- **AIM OF THE TASK**: Everything in the records except the pictures should come back exactly as written.

- **SOURCE MATERIAL**:
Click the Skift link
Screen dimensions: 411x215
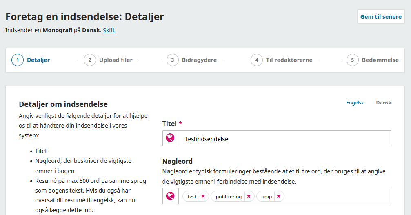tap(109, 30)
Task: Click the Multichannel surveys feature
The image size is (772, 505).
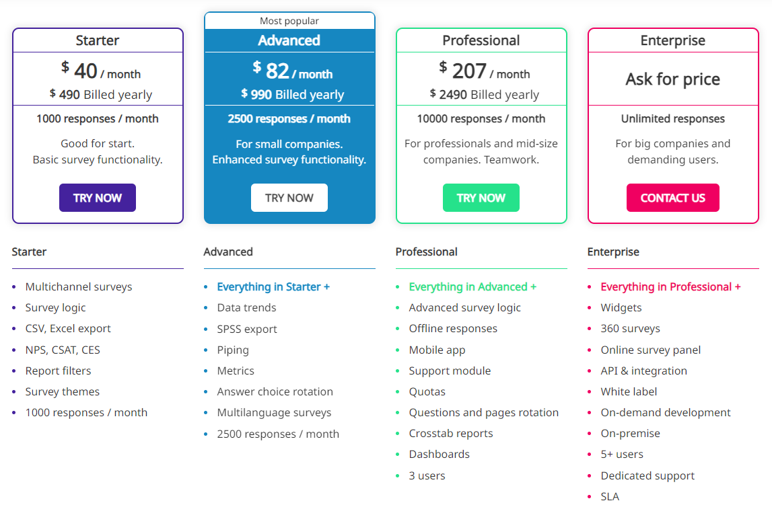Action: (79, 286)
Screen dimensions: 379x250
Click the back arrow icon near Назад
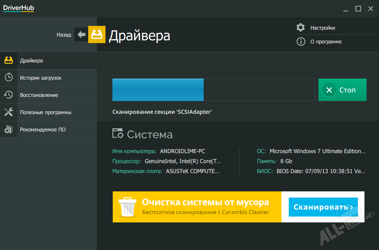(81, 34)
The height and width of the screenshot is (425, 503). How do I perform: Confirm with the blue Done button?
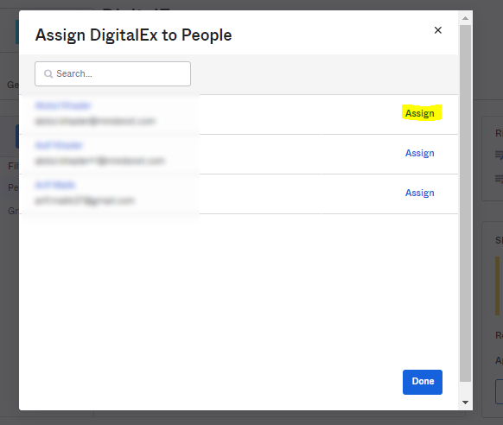pos(423,382)
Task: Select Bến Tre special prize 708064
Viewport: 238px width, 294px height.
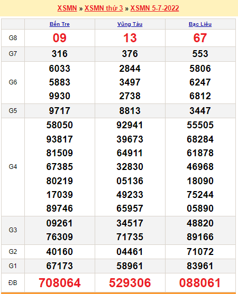Action: 60,283
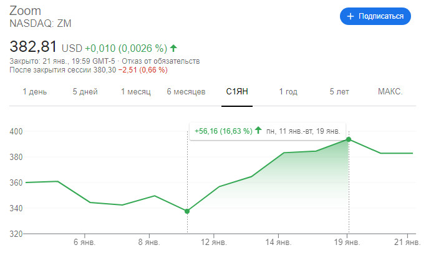431x255 pixels.
Task: Show the МАКС. full history range
Action: [390, 92]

- **EXPECTED ANSWER**:
Click the Skift link
Screen dimensions: 411x215
tap(109, 30)
Task: Click the Multichannel surveys feature
The image size is (772, 505).
Action: (79, 286)
Screen dimensions: 379x250
Click the back arrow icon near Назад
(81, 34)
The height and width of the screenshot is (425, 503). How do I perform: Confirm with the blue Done button?
pos(423,382)
Task: Select Bến Tre special prize 708064
Viewport: 238px width, 294px height.
Action: 60,283
431x255 pixels.
Task: Show the МАКС. full history range
Action: [390, 92]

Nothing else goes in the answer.